C'était un jour normal, sans vagues. Je m'ennuyais, alors j'ai décidé de passer un coup de balai dans l'appartement où je me trouvais. En dépoussiérant un coin (envahi d'araignées, par ailleurs) , j'ai trouvé glissé entre meubles un papier, plié précautionneusement. Curieuse, je me suis contorsionnée pour l'attraper. Et je n'ai pas été déçue quand je l'ai ouvert.

Il contenait un plan, avec une entrée entourée en rouge. Quelques rues étaient indiquées autour, et l'adresse était recopiée au-dessus, afin que je me repère dans Lyon, je suppose. Je l'ai retournée, et une suite d'indications étaient marquées.

Il fallait que je me rend à cette adresse quand je verrais une annonce de Simon Lotte. Mais pas n'importe laquelle: celle où il serait sur une plage, et où il parlerait de se baigner dans de l'or. Sur le moment, j'ai ri et rangé le papier dans ma poche, pensant à une blague ou un canular. Mais une pointe de méfiance restait toujours coincée dans ma poitrine. Et si tout cela était bien réel? Et si ce papier avait été déposé exprès, laissé à l'attention des joueurs les plus minutieux. 

J'ai finalement classé cette feuille dans un coin de ma tête, et je n'y ai plus pensé.

Mais, quand l'annonce de Simon Lotte est arrivée, avec ses paroles qui résonnaient en moi, j'ai déplié le papier, et décidé de m'y rendre le plus vite possible. Quelque chose dans ma tête, peut être mon instinct, m'ordonnait de me cacher dans cet entrepôt, que ces indications n'étaient pas erronées.  
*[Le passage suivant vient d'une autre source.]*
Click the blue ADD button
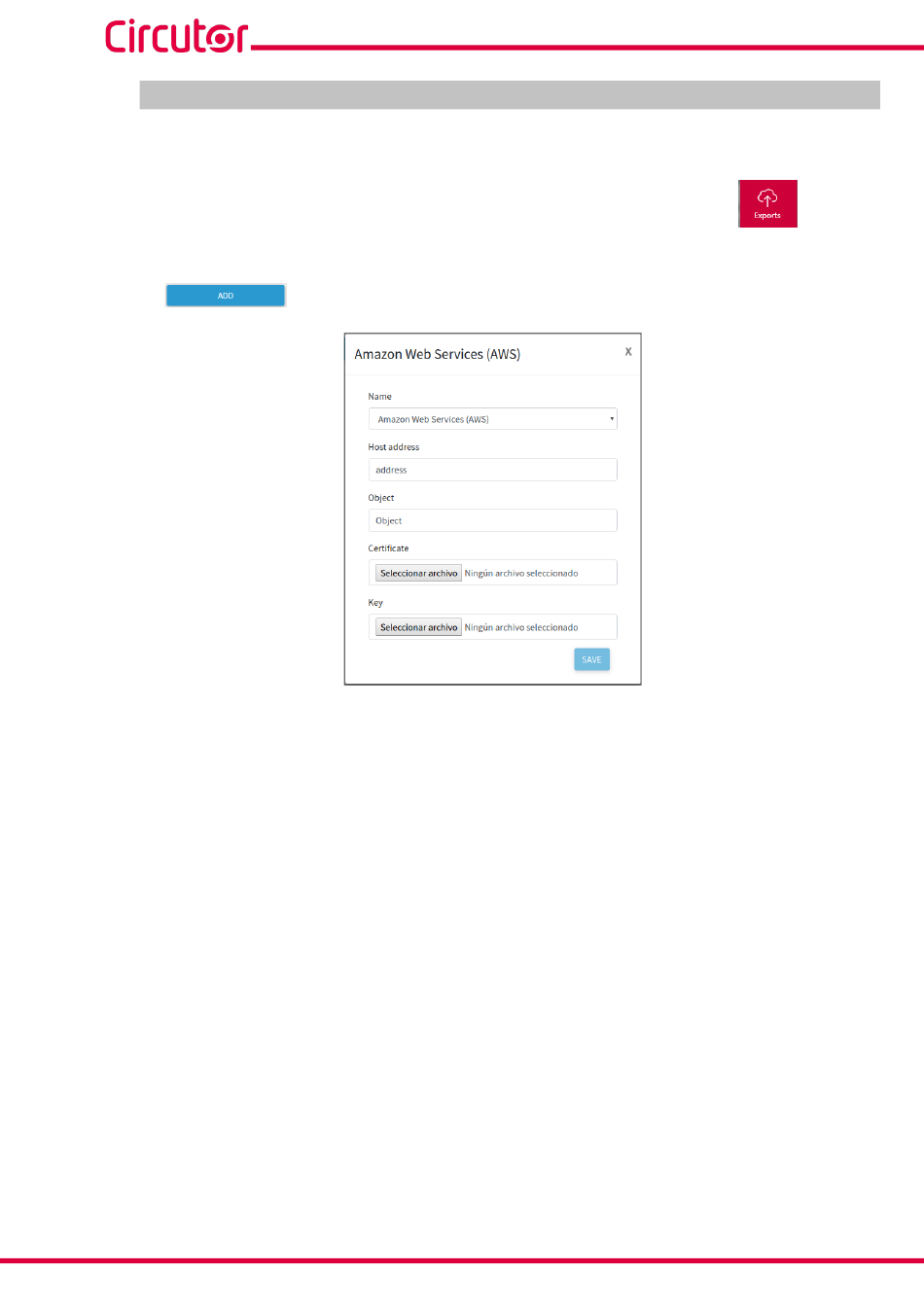The width and height of the screenshot is (924, 1307). click(226, 296)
Alors, je suis sortie le plus tôt possible, et ai entrainé à toute vitesse Perle, en prétextant que nous nous dirigions vers le parc de la Tête d'Or. Spoiler: absolument pas. La pauvre, je voyais bien qu'elle souffrait, mais je n'avais pas de temps à perdre. La feuille précisait bien que la salle était pour le premier arrivé, les suivants n'auraient rien. 
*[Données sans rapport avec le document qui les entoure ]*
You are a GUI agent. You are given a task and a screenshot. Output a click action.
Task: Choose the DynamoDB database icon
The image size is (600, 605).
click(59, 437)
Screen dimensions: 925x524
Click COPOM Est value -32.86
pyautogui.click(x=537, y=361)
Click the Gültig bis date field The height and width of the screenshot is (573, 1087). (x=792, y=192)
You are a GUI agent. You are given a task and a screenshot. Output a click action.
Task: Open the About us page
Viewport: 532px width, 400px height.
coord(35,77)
Heureusement, nous sommes arrivées les premières, et l'agent de Simon Lotte nous a guidées ici, on nous devons rester trois jours et trois nuits. 

Perle sait tout cela, mais, ce que je ne lui ai pas dit, c'est le danger évité. Un danger qui me fait frissonner, et faire des cauchemars. Des créatures dangereuses, rapides, affamées, et avec de longues dents capables de déchiqueter la peau la plus dure. Un animal monstrueux, créé par les ingénieurs. Et ils doivent être lâchés ce soir dans la ville.